• [WHAT IS EXPECTED] The lines to copy run from the one containing "Screen dimensions: 1200x664" to the last line of the entries; output those lines exactly and only them, without pictures.

• [AVAILABLE RECORDS]
★ ★ ★ ★ ★
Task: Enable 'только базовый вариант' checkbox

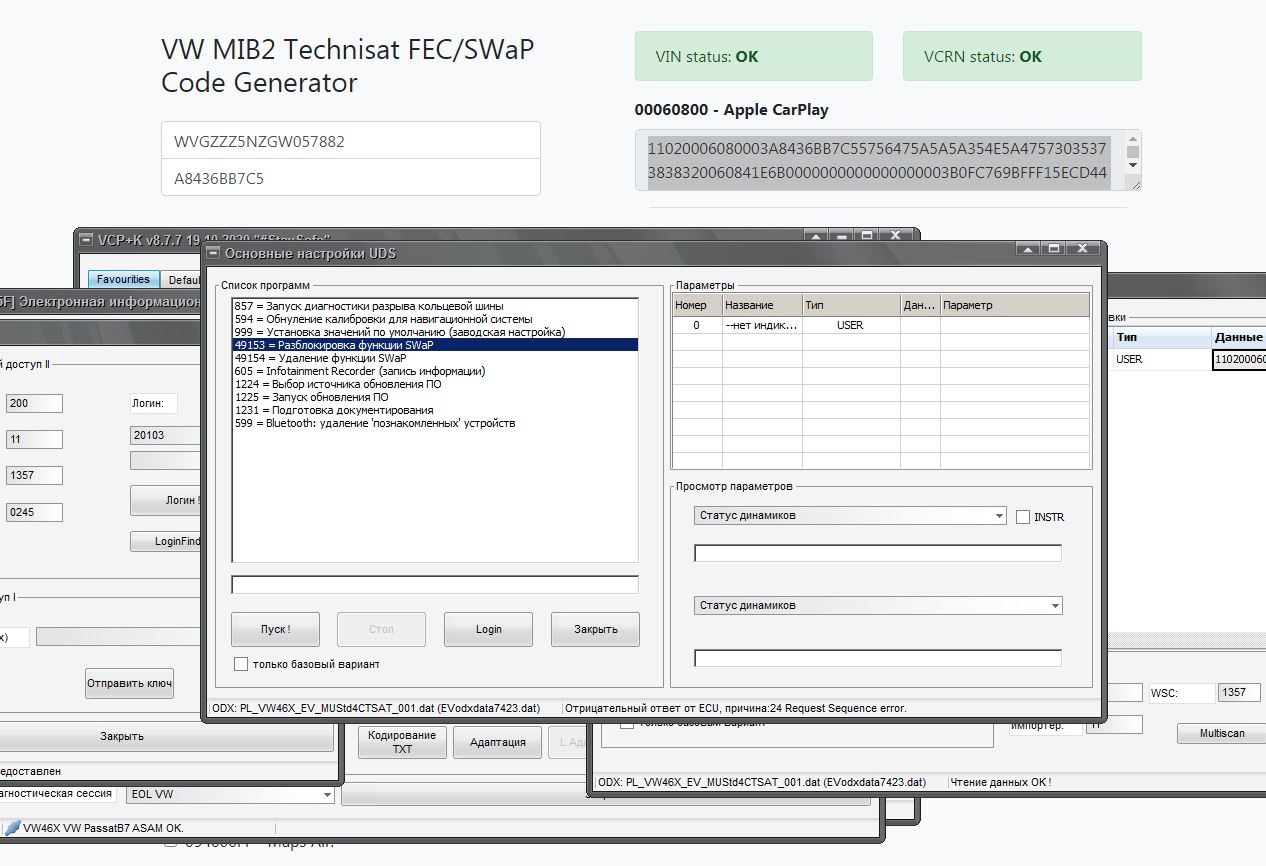Action: click(x=240, y=664)
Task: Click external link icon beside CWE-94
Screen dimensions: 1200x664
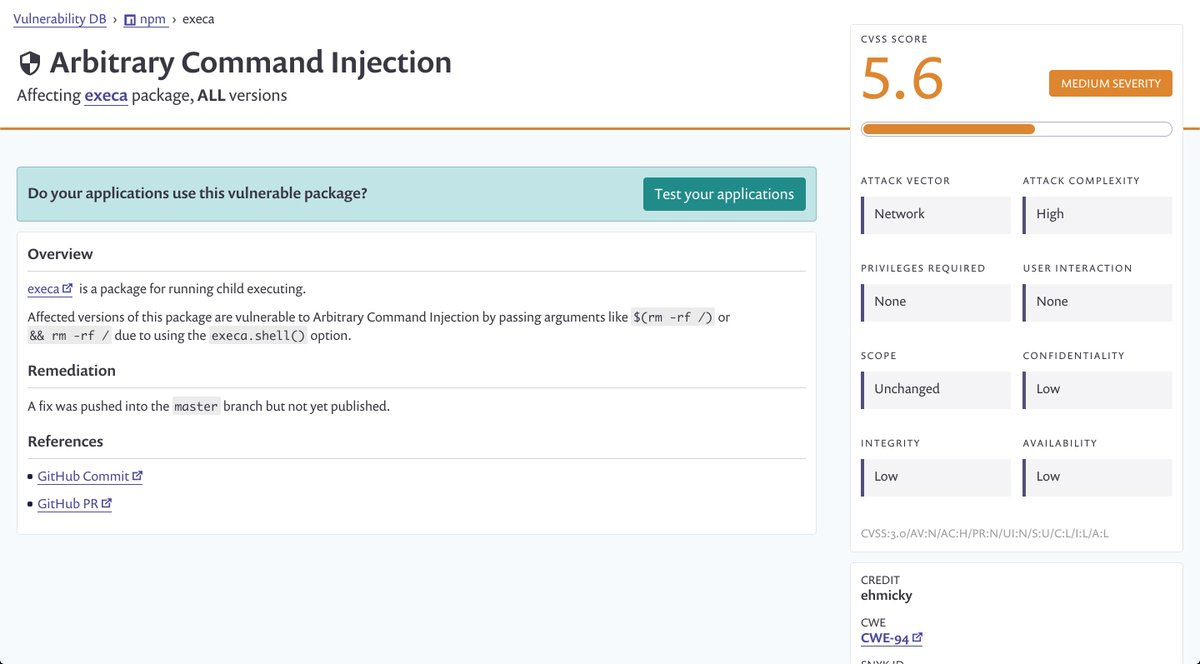Action: [x=917, y=637]
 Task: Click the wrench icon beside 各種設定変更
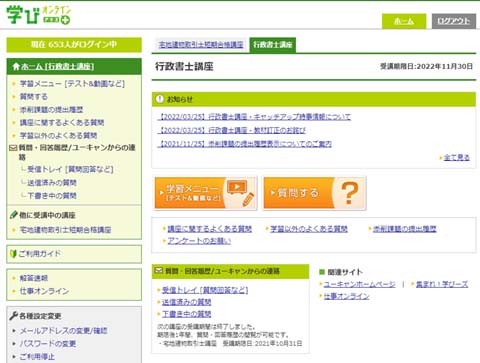tap(14, 316)
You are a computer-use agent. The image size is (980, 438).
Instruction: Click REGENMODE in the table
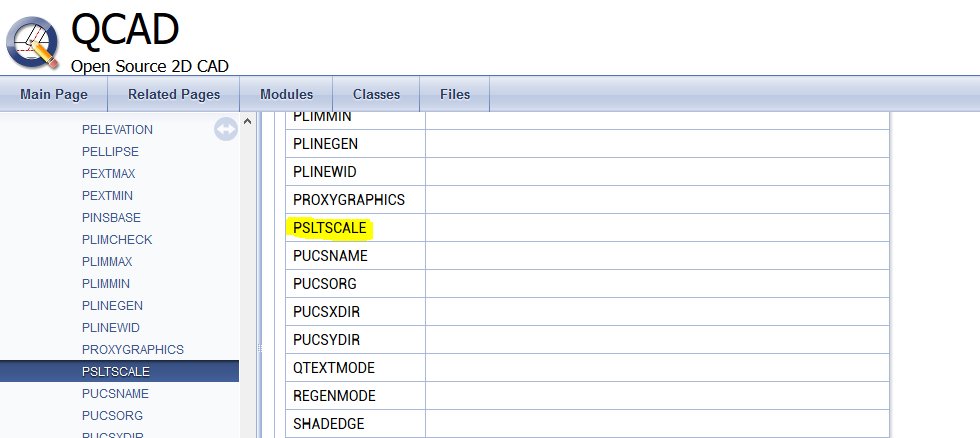[334, 396]
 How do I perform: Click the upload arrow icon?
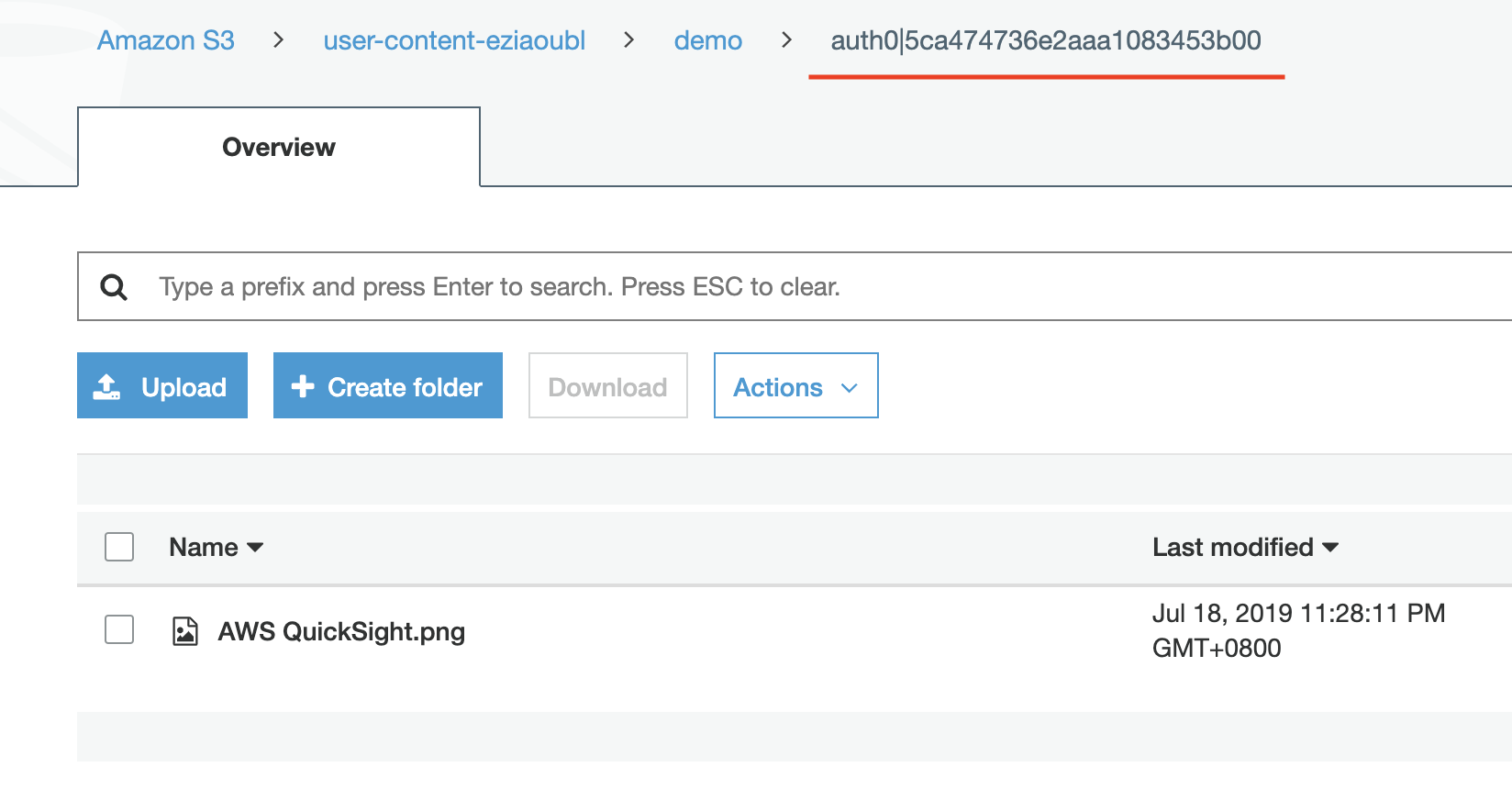[107, 387]
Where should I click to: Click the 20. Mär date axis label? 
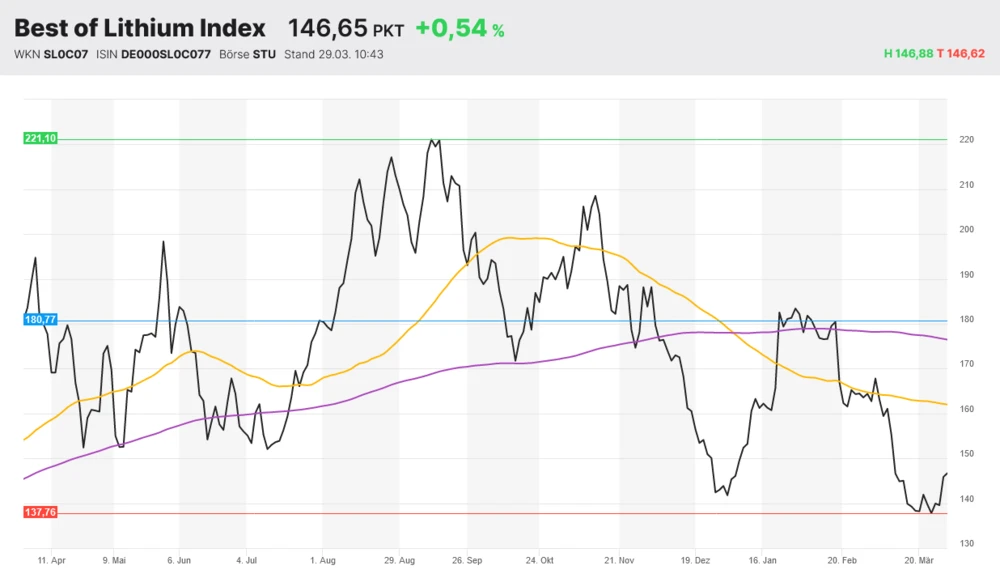921,561

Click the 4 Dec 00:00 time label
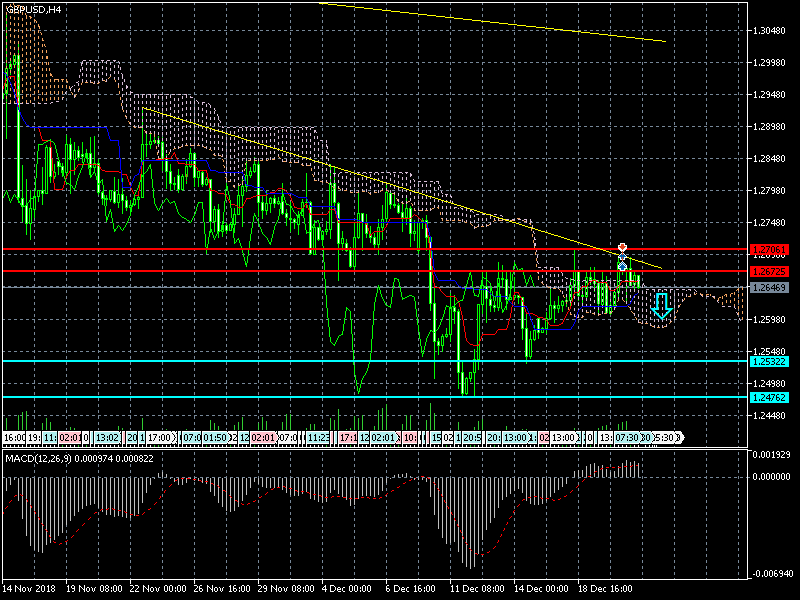348,589
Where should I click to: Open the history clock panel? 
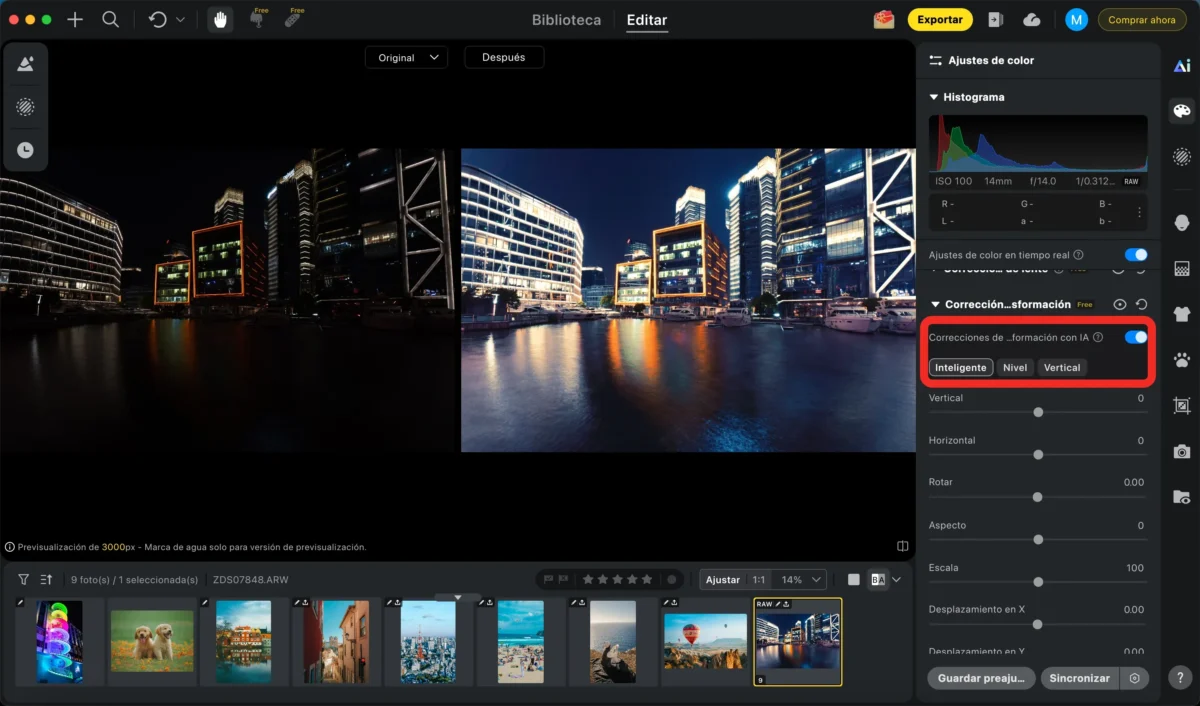point(25,150)
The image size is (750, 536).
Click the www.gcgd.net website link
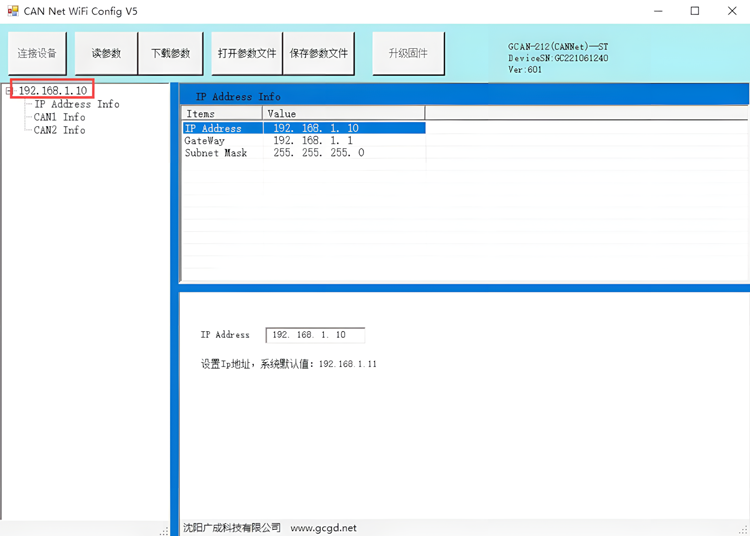click(323, 527)
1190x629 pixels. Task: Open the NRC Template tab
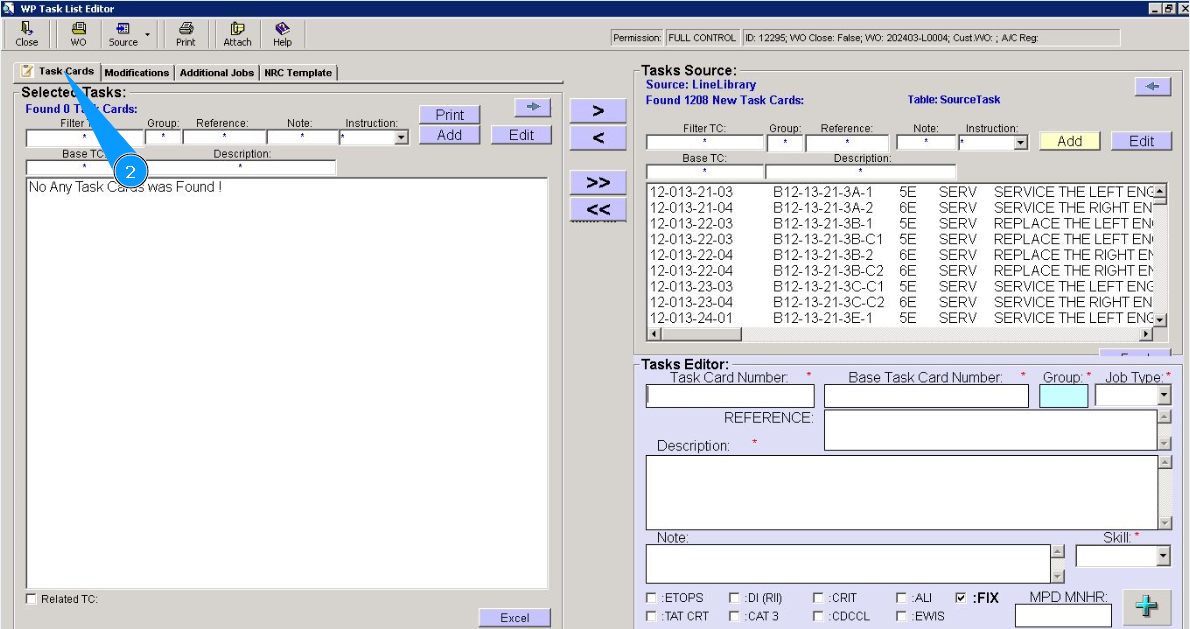(298, 73)
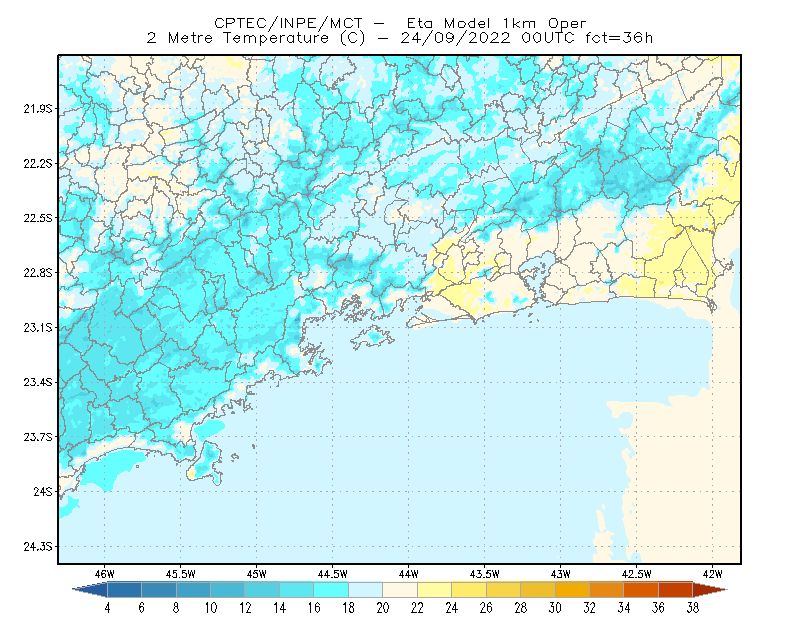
★ ★ ★ ★ ★
• [SOLUTION FOR THIS PROBLEM]
Screen dimensions: 1200x664
Action: [x=917, y=637]
 Task: Click the wrench icon beside 各種設定変更
tap(14, 316)
You are a computer-use agent. The image size is (980, 438).
Instruction: Click REGENMODE in the table
[334, 396]
 How do I perform: Click the upload arrow icon?
[107, 387]
Where should I click to: Click the 20. Mär date axis label? 
921,561

Click the 4 Dec 00:00 time label
348,589
Where should I click to: Open the history clock panel? 
point(25,150)
The image size is (750, 536).
Click the www.gcgd.net website link
click(323, 527)
1190x629 pixels. Task: Open the NRC Template tab
(298, 73)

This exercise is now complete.